O filho mais velho do ex-presidente permanece proibido de visitar o pai por 90 dias. Em sua decisão, Moraes enfatizou que a leitura da carta representou o “primeiro descumprimento” das medidas cautelares, mas avaliou que a gravidade não justificaria, por ora, converter a prisão domiciliar humanitária em regime fechado.
“Eventual descumprimento poderá ensejar a imediata reavaliação do benefício concedido, com a adoção de medidas mais gravosas, inclusive a reversão da prisão domiciliar para regime fechado”, advertiu o ministro.
Moraes também refutou a alegação de que a suspensão temporária de visitas tornaria Bolsonaro incomunicável, considerando esse argumento “patético”. Com o novo conjunto de restrições, o ex-presidente segue em prisão domiciliar e poderá manter contato apenas com profissionais de saúde e representantes legais.
Nos bastidores políticos, a reação de Marinho encontrou eco entre parlamentares de oposição que veem na decisão um precedente arriscado para liberdades individuais.
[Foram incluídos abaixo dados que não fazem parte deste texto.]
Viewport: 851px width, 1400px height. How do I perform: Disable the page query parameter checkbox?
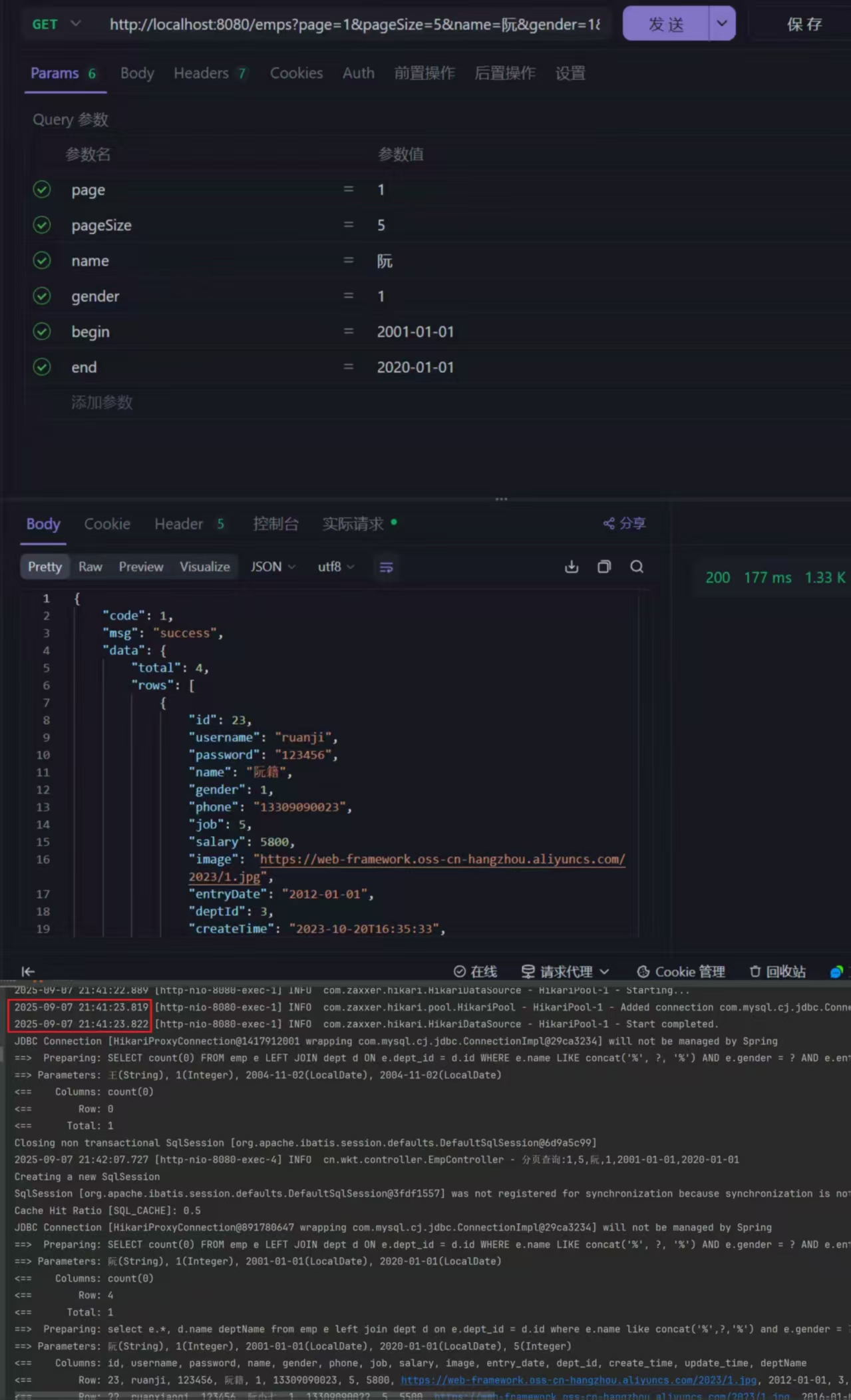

Governistas, por outro lado, ressaltavam que o ex-mandatário teria provocado a medida ao permitir a leitura do manifesto, ignorando orientações judiciais.
O episódio adiciona tensão às relações entre o Judiciário e aliados de Bolsonaro em pleno ano legislativo, a menos de três meses do reinício dos trabalhos no Congresso após o recesso de julho.